Item position entries

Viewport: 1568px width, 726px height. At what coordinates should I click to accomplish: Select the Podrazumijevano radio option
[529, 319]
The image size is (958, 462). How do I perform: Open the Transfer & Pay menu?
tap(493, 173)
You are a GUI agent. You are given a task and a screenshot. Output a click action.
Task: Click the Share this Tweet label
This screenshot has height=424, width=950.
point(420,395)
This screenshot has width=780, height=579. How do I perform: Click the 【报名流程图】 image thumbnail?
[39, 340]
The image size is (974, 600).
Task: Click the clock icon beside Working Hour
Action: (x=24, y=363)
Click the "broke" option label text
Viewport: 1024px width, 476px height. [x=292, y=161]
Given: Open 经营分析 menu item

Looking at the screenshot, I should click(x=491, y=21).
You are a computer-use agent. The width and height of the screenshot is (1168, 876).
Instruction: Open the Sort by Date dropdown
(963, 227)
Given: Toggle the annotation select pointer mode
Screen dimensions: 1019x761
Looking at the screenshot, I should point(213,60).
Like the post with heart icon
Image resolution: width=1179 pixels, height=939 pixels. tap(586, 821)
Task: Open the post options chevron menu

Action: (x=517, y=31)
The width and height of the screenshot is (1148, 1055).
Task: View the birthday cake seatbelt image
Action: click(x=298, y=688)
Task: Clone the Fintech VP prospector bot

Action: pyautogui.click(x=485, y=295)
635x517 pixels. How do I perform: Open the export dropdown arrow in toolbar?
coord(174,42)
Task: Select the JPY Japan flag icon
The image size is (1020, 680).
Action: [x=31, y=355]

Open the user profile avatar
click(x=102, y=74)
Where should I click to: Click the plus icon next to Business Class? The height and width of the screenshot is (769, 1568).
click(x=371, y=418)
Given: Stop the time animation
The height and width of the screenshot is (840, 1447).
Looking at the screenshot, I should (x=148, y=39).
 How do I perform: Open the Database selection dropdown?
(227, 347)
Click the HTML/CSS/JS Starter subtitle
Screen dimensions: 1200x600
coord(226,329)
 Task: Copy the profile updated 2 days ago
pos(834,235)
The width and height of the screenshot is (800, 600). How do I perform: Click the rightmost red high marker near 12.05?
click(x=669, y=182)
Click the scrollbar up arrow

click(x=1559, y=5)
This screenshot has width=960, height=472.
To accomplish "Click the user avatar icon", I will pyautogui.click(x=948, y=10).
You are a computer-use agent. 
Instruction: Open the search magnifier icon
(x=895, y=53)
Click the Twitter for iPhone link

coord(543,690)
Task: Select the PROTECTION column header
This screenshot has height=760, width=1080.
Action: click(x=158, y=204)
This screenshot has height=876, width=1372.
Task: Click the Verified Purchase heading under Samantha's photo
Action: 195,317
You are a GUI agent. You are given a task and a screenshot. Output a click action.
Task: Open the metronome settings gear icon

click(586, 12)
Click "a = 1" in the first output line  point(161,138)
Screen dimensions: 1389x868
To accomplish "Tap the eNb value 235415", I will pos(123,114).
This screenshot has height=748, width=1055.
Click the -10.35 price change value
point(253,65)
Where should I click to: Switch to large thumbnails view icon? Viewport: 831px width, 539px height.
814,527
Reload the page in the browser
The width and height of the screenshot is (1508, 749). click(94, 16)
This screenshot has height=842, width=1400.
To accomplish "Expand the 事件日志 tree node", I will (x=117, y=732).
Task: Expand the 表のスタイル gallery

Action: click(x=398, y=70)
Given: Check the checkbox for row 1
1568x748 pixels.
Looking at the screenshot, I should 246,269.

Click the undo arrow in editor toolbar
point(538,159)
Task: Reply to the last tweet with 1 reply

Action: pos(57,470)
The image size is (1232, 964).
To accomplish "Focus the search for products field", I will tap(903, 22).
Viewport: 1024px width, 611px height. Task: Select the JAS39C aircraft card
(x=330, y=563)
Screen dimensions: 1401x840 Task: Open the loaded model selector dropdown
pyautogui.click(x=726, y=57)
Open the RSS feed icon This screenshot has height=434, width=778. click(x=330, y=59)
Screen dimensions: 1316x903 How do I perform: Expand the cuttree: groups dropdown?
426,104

Stated goal
Please reproduce all of the records above word for word, with nothing changed.

Solution for this problem
Viewport: 1568px width, 726px height. At what coordinates should I click to accomplish: Select the Podrazumijevano radio option
[529, 319]
The image size is (958, 462). How do I perform: Open the Transfer & Pay menu?
tap(493, 173)
You are a GUI agent. You are given a task and a screenshot. Output a click action.
Task: Click the Share this Tweet label
This screenshot has height=424, width=950.
point(420,395)
This screenshot has width=780, height=579. How do I perform: Click the 【报名流程图】 image thumbnail?
[39, 340]
The image size is (974, 600).
Task: Click the clock icon beside Working Hour
Action: (x=24, y=363)
Click the "broke" option label text
Viewport: 1024px width, 476px height. [x=292, y=161]
Given: Open 经营分析 menu item

Looking at the screenshot, I should click(x=491, y=21).
You are a computer-use agent. The width and height of the screenshot is (1168, 876).
Instruction: Open the Sort by Date dropdown
(963, 227)
Given: Toggle the annotation select pointer mode
Screen dimensions: 1019x761
Looking at the screenshot, I should point(213,60).
Like the post with heart icon
Image resolution: width=1179 pixels, height=939 pixels. tap(586, 821)
Task: Open the post options chevron menu

Action: (x=517, y=31)
The width and height of the screenshot is (1148, 1055).
Task: View the birthday cake seatbelt image
Action: click(x=298, y=688)
Task: Clone the Fintech VP prospector bot

Action: pyautogui.click(x=485, y=295)
635x517 pixels. How do I perform: Open the export dropdown arrow in toolbar?
coord(174,42)
Task: Select the JPY Japan flag icon
The image size is (1020, 680).
Action: [x=31, y=355]

Open the user profile avatar
click(x=102, y=74)
Where should I click to: Click the plus icon next to Business Class? The height and width of the screenshot is (769, 1568).
click(x=371, y=418)
Given: Stop the time animation
The height and width of the screenshot is (840, 1447).
Looking at the screenshot, I should (x=148, y=39).
 How do I perform: Open the Database selection dropdown?
(227, 347)
Click the HTML/CSS/JS Starter subtitle
Screen dimensions: 1200x600
coord(226,329)
 Task: Copy the profile updated 2 days ago
pos(834,235)
The width and height of the screenshot is (800, 600). How do I perform: Click the rightmost red high marker near 12.05?
click(x=669, y=182)
Click the scrollbar up arrow

click(x=1559, y=5)
This screenshot has width=960, height=472.
To accomplish "Click the user avatar icon", I will pyautogui.click(x=948, y=10).
You are a computer-use agent. 
Instruction: Open the search magnifier icon
(x=895, y=53)
Click the Twitter for iPhone link

coord(543,690)
Task: Select the PROTECTION column header
This screenshot has height=760, width=1080.
Action: click(x=158, y=204)
This screenshot has height=876, width=1372.
Task: Click the Verified Purchase heading under Samantha's photo
Action: 195,317
You are a GUI agent. You are given a task and a screenshot. Output a click action.
Task: Open the metronome settings gear icon

click(586, 12)
Click "a = 1" in the first output line  point(161,138)
Screen dimensions: 1389x868
To accomplish "Tap the eNb value 235415", I will pos(123,114).
This screenshot has height=748, width=1055.
Click the -10.35 price change value
point(253,65)
Where should I click to: Switch to large thumbnails view icon? Viewport: 831px width, 539px height.
814,527
Reload the page in the browser
The width and height of the screenshot is (1508, 749). click(94, 16)
This screenshot has height=842, width=1400.
To accomplish "Expand the 事件日志 tree node", I will (x=117, y=732).
Task: Expand the 表のスタイル gallery

Action: click(x=398, y=70)
Given: Check the checkbox for row 1
1568x748 pixels.
Looking at the screenshot, I should 246,269.

Click the undo arrow in editor toolbar
point(538,159)
Task: Reply to the last tweet with 1 reply

Action: pos(57,470)
The image size is (1232, 964).
To accomplish "Focus the search for products field", I will tap(903, 22).
Viewport: 1024px width, 611px height. Task: Select the JAS39C aircraft card
(x=330, y=563)
Screen dimensions: 1401x840 Task: Open the loaded model selector dropdown
pyautogui.click(x=726, y=57)
Open the RSS feed icon This screenshot has height=434, width=778. click(x=330, y=59)
Screen dimensions: 1316x903 How do I perform: Expand the cuttree: groups dropdown?
426,104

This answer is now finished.